Pacific Northwest Ski blog (and a few other places!)

Lots or reports from skiing around the Pacific Northwest, with some East Coast excursions thrown in for good measure

Hochzillertal – the best place I’ve never heard of?

A bus and a train, all perfectly on time and free with our lift ticket, had us at the base of Hochzillertal around 9.30. A thin ribbon of snow cut through the green slopes represented a wonder of snow making, giving top-to-bottom skiing. There certainly wasn’t any natural snow down at the 500m-ish level of Kaltenbach.

Ten minutes later we were at the top of the gondola about 1200m higher. The weather looked mostly clear. Sun, high cloud, and plenty of fresh snow everywhere. A good day was beckoning. On the ride up the gondola, a vague plan had been hatched to head straight towards the link to Hochfuegen, explore over there, and head back to Hochzillertal for the afternoon and ski down.

It all looked good on paper, but when the lift that went up to the link between resorts had no chairs on it, like many plans, this one didn’t survive it’s first encounter with reality. Never fear, the fast Kroessbichlbahn had us up to a somewhat windy ridge line, and skiing fresh snow in no time.

The snow was wind affected in places, but when you found a sheltered slope, the 6 or so inches of powder were a pleasure. Also, the terrain had no real nasty cliffy bits, much like some of the ‘if you can see it, you can ski it’ stuff I’m used to in North America. For three runs, we had a ball, shooting around everywhere. Then the crowds arrived.

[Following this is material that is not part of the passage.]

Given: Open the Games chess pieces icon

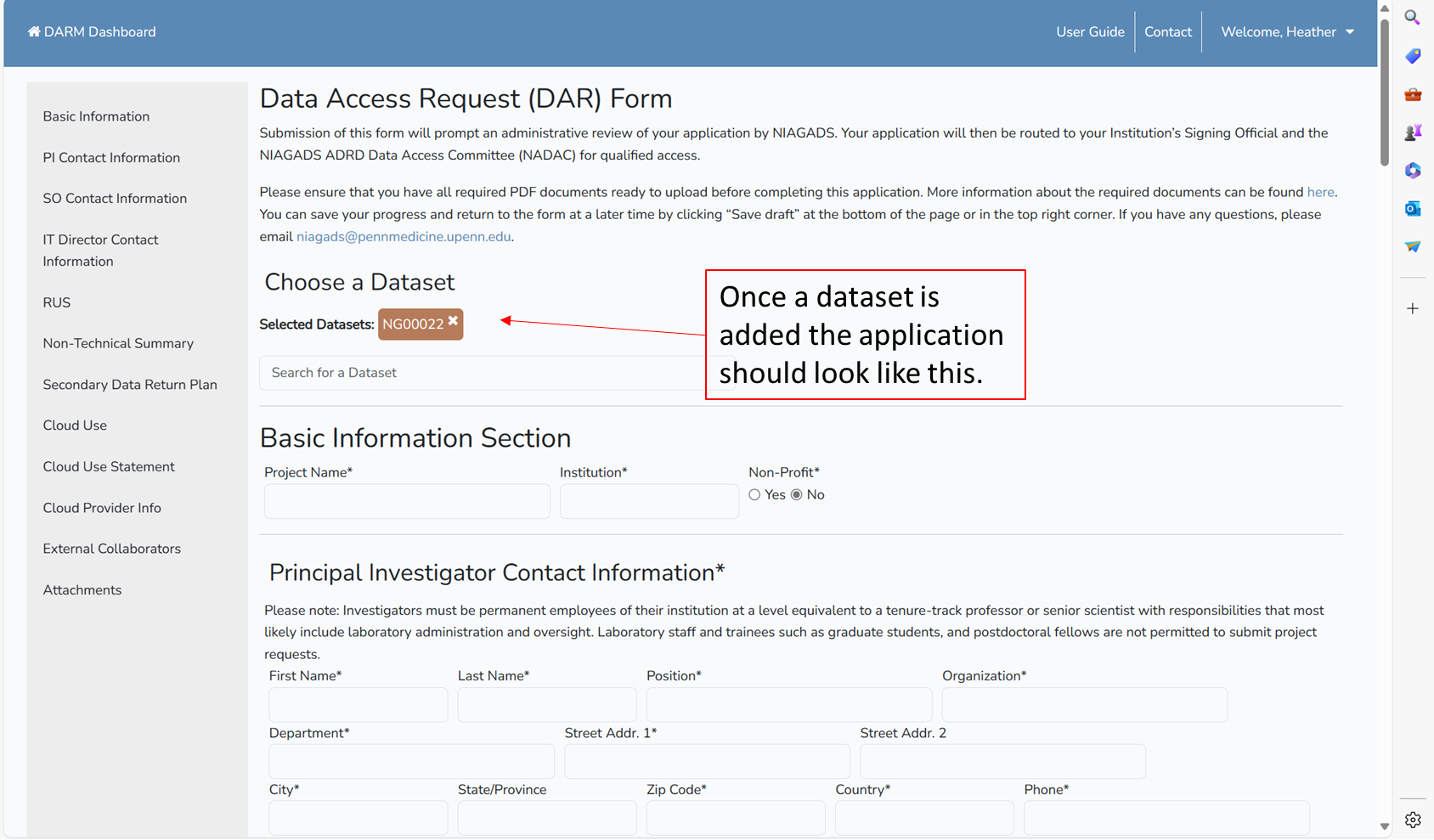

A quick replan, and over to the the Neuhuettenbahn lift. The wait was only a couple of minutes, so we were happy. After some exploration, I headed out skiers left in the vague direction of ski route 2 marked on the trail map. I never found any evidence of the ski route, but did discover a huge rolling off-piste area with untracked snow everywhere. It was slabby in some areas, but light dusty boot deep wind blown snow wasn’t hard to track down. Four laps of completely untracked, heavenly peaceful skiing, and lunch seemed a good idea.

The crowds dissipated in the afternoon, and the weather stayed clear and cold. Following tracks, I explored many lines between the avalanche fences and in the trees around the Schnee-Express lift. Steep narrow shots were abundant, and although the snow was pretty cruddy and skied out, it was still excellent skiing (pics here).

I’d love to return here one day when the whole area is open for exploration. In reality though, there was much more skiing in the areas we explored than could be enjoyed in a couple of days. In mid-winter, fully open, I suspect you could spend a lot of time here. This place might just be a hidden gem.